What to work on: How many of the rows below contain the word "menu"? Reply with the number alone.

Dataset rows:
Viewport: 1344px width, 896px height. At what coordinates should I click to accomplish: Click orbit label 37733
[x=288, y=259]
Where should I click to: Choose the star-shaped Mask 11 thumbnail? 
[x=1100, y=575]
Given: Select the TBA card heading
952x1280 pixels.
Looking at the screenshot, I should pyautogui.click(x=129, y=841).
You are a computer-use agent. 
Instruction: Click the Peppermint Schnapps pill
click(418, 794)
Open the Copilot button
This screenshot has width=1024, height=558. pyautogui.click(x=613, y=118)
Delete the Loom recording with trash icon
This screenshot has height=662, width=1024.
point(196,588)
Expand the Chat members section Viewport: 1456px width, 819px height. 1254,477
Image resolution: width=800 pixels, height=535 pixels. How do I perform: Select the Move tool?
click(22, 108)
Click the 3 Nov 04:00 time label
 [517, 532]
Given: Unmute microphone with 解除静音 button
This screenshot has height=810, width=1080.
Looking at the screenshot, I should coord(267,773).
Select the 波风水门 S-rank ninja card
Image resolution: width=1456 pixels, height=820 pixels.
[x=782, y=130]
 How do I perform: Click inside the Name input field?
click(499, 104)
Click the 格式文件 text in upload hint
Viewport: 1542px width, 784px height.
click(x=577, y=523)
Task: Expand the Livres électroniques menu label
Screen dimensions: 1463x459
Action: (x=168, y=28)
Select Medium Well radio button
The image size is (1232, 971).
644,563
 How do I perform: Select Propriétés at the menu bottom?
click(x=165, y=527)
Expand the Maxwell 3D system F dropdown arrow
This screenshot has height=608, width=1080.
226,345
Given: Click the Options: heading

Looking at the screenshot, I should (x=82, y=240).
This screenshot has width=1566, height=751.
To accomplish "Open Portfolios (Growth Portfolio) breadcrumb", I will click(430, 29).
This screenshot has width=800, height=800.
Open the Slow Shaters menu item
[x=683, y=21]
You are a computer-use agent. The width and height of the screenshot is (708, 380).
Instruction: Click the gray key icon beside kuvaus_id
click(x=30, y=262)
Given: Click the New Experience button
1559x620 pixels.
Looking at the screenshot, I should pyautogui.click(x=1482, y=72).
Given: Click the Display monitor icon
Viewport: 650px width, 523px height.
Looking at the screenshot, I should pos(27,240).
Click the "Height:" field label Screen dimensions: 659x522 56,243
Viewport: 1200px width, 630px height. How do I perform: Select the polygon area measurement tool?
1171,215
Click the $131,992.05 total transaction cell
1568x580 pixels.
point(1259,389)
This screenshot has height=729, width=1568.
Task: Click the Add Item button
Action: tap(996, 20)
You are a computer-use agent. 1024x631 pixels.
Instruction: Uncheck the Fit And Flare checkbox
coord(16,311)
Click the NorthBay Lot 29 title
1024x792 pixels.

Solution to this exercise: 3